The American military relies more than that of any other nation on oil-powered ships, planes, helicopters, and armored vehicles to transport troops into battle and rain down weapons on its foes. Although the Pentagon may boast of its ever-advancing use of computers and other high-tech devices, the fighting machines that form the backbone of the U.S. military are entirely dependent on petroleum. Without an abundant and reliable supply of oil, the Department of Defense could neither rush its forces to distant battlefields nor keep them supplied once deployed there. (p.9, ISBN 978-0805079388)

A friend sent me a link for a CBS segment about AFRICOM training Ugandans to fight in Somalia. The piece was entirely DoD talking points. I even wondered if it was one of the advertisements masquerading as news items produced by the Bush administration: U.S. Reaches Out In Africa Al Qaeda Fight.

American soldiers are training the Ugandans to combat terrorism, CBS News correspondent Allen Pizzey reports, preparing them to go to Somalia to fight Islamic insurgents so the U.S. doesn’t have to.

Al Qaeda and other militants have expanded their operations to Africa. Across the top of the entire continent, rebel groups and discontented youth make ideal recruits-a situation made all the more dangerous by growing American dependence on African oil. It’s something the U.S. cannot ignore.

The hardest job facing Africom is image-making. In the words of a senior American official, “It’s open season on U.S. foreign policy. We have to convince people that this is not some diabolical George Bush plot.”

To make Africom succeed, the general has to spend as much time being a diplomat as a soldier. If he does it well enough, the enemy gathering in Africa won’t be America’s alone.

People from Uganda and Namibia have been heavily recruited as mercenaries in Iraq. Many have been recruited for Iraq under false pretences. This is quite controversial in some places. There is much concern about how mercenaries will behave once they return home. Namibia recently closed down and evicted the operations of an American company recruiting mercenaries. This training the US is providing is also suitable for creating an ongoing supply of mercenaries and surrogates for US purposes. And the US will need mercenaries and surrogates if it attempts to control the world by force, as it seems inclined. In fact the rebel groups and discontented youth [who] make ideal recruits – a situation made all the more dangerous by growing American dependence on African oil that the CBS piece describes are far more likely to be ideal recruits for American military aims if they have the opportunity. Al Qaeda is not really popular. Nobody likes outsiders coming in and telling them they are inferior practitioners of their religion. And the Somalis have generally been cool to hostile to al Qaeda. The only thing giving al Qaeda any credibility is US behavior.

In Somalia the US is encouraging one country, Ethiopia, to invade another, Somalia, helping overthow the existing government and occupying the country and bombing civilians. That is not counter terrorism. It is imperialism. Much of it is run out the the CJTFHOA, being held up as a model and template for the rest of AFRICOM.
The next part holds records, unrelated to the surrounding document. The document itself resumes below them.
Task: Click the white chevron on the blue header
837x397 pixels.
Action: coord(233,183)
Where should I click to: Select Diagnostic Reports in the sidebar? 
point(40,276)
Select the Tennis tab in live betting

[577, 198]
But all the US news sources are lapping up the al Qaeda terrorist spin and spitting it back out again, letting Americans think they are being protected from a terrible enemy instead of themselves becoming a terrible enemy of peace, and being conned into endless war of imperial aggression. And the only African voices that will be heard are the ones that have been coopted to replay the Pentagon talking points.

The real promise of AFRICOM is foolery, fallacy and failure, for the US, and for Africa.